É claro que todos nascemos vindos de processos idênticos, o momento da fecundação, e ao morrermos seremos  em (des) fragmentação a matéria prima do que nos possa sobreviver. O ciclo cumpre-se e não deixa de ser animador. Mas está longe da essência do pensamento que virá mais tarde.

O ato da sobrevivência é imediato: procuramos habituar-nos à luz, ao ar, deixamos um meio aquoso para entrar num meio aéreo, temos todas as sensibilidades, frio e calor,  sede e desconforto, esbracejamos e nada nos segura, há espaço onde outrora uma caverna bem aclimatada nos garantia a ilusão de uma pacífica continuidade.

Nascer é um novo empreendimento, uma nova travessia, um não pensamento à espera de quimeras feitas de renovadas utopias.

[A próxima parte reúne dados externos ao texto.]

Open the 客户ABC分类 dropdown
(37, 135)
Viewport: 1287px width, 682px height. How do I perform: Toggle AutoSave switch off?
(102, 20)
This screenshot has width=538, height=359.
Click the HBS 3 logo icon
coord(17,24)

Há quem grite anos depois que se soubesse o que iria passar nunca teria nascido, como se essa escolha fosse sua ou voluntária.

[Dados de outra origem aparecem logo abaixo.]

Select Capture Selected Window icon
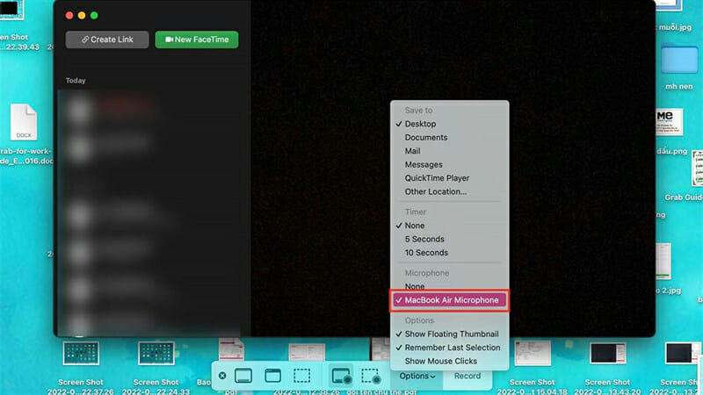The image size is (703, 395). (x=272, y=376)
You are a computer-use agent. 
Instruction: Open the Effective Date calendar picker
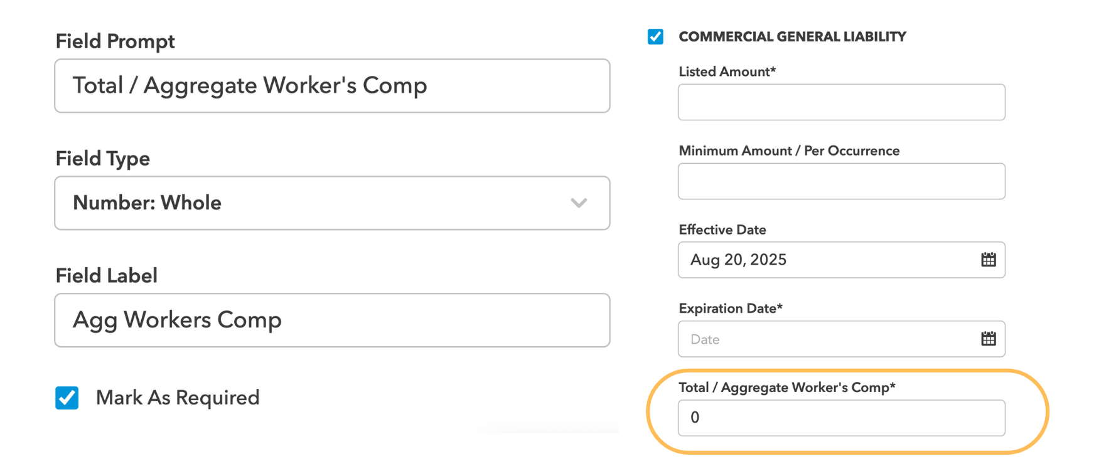989,260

Se procuramos um sentido para a vida, é depois. Naquele instante já longe do inicial sabia-nos bem um gole de líquido amniótico e sobretudo que tudo voltasse a ser o que era pouco antes de nos violentarem com a nova etapa.

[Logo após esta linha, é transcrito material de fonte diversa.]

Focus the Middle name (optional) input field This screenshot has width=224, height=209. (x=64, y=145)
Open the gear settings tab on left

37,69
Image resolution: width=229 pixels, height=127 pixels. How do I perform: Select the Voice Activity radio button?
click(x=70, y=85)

É preciso estimular. A criança, o animal, o homem, a planta.

Piaget, biólogo, psicólogo e famoso teórico da epistemologia, sugeriu que o desenvolvimento cognitivo nas crianças recém-nascidas dá-se de maneira contínua desde os primeiros dias.

No início, a criança ainda não representa internamente e não “pensa” conceitualmente. O seu pensamento é constituído pelas suas sensações (sensório) e movimentos (motor), ou seja, ela descobre as propriedades dos objetos do seu ambiente manipulando-os.

A criança necessita de estimulação visual, auditiva e táctil para que a sua inteligência se desenvolva.

Empurramos o ser humano, desde a primeira hora, para que veja, oiça e apalpe. Para que pense. Horizonte e distância. E um longo caminho. Por vezes com enormes limites.